A bump stock “replace[s] a rifle's standard stock and free[s] the weapon to slide back and forth rapidly, harnessing the energy from the firearm's recoil either through a mechanism like an internal spring or in conjunction with the shooter's maintenance of pressure.” Bump-Stock-Type Devices, 83 Fed.Reg. 66,514, 66,516 (Dec. 26, 2018) (“Final Rule”).
In response, the Government highlights the term “machinegun” as defined by the National Firearms Act:
any weapon which shoots, is designed to shoot, or can be readily restored to shoot, automatically more than one shot, without manual reloading, by a single function of the trigger . The term shall also include the frame or receiver of any such weapon, any part designed and intended solely and exclusively, or a combination of parts designed and intended, for use in converting a weapon into a machinegun , and any combination of parts from which a machinegun can be assembled if such parts are in the possession or under the control of a person.ECF No. 24, PageID.369 (citing 26 U.S.C. § 5845(b)). The Government argues that, in view of the underlined language, Defendant's position has been repeatedly rejected by multiple courts. Id. (collecting cases). It also argues that Hardin is inapplicable because Defendant “is not charged with possessing ‘bump stocks,' and the United States is not relying on a ruling from the ATF that DIAS or Glock conversion devices are machineguns under the National Firearms Act.” ECF No. 24, PageID.371.

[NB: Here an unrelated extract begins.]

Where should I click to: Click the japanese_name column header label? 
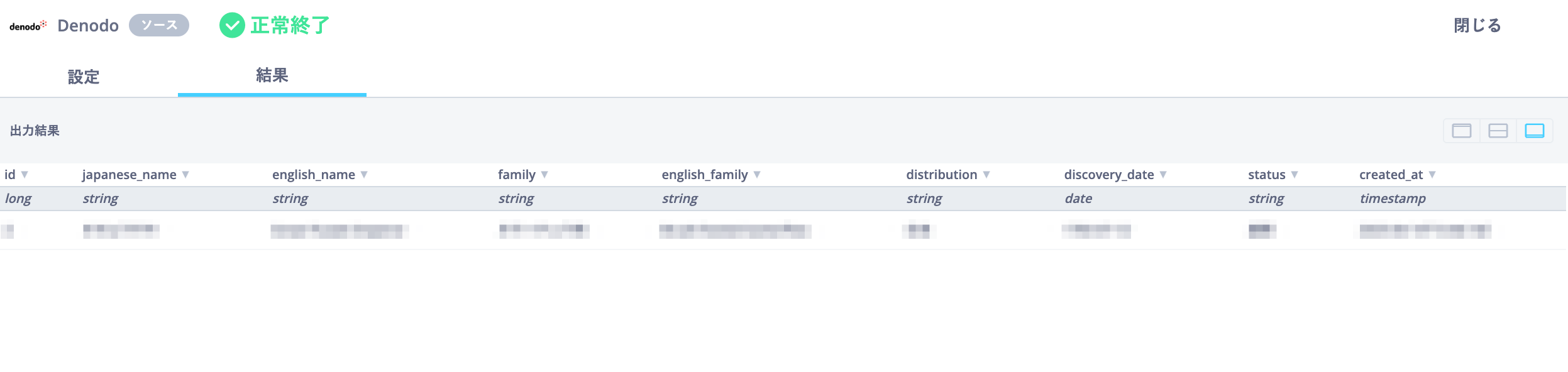pos(129,175)
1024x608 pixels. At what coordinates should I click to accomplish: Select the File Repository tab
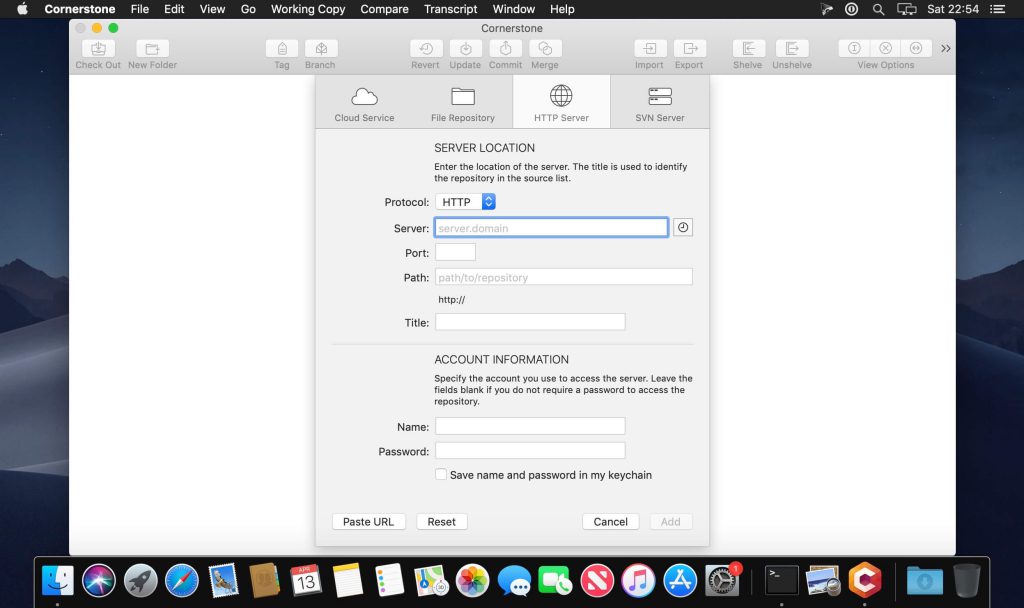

The Government is correct that Hardin does not control here. In fact, the Hardin ruling was based in part on the finding that a bump stock does not produce an automatic weapon by a “single function of the trigger.” Hardin v. BATFE, 65 F.4th 895, 898 (6th Cir. 2023). Rather, “one still needs to maintain constant forward pressure on the weapon's barrel-shroud or fore-grip . . . a semiautomatic rifle does not shoot automatically and thereby become a machinegun, simply by having a bump stock.” Id. at 903.
This ruling is inapposite here, as the Glock conversion devices and DIAS that Defendant is charged with importing, once installed, convert semi-automatic firearms into fully automatics needing only the single pull of a trigger to fire multiple rounds. See United States v. Putman, No. 18-cr-20133, 2019 U.S. Dist. LEXIS 84689, at *6 n.1 (E.D. Mich. May 20, 2019) (“A drop-in auto sear (DIAS) is a device which, when combined with other fire-control parts, can convert a semi-automatic AR-15 to fully automatic. Although a DIAS is in actuality a gun part and not a gun itself, a DIAS is legally considered a ‘machine gun' under 26 U.S.C. §5845(b).”); Roe v. Dettelbach, 59 F.4th 255, 257 (7th Cir. 2023) (“Drop-in auto sears can be installed into semi-automatic guns; once in place, they make the weapon fully automatic, meaning the user must pull the trigger only once to fire repeated shot.”). Defendant does not offer any explanation as to how bump stocks are functionally the same as the devices at issue here. Thus, the Sixth Circuit's exclusion of bump stocks from machinegun regulation in Hardin does not apply to the devices at issue here.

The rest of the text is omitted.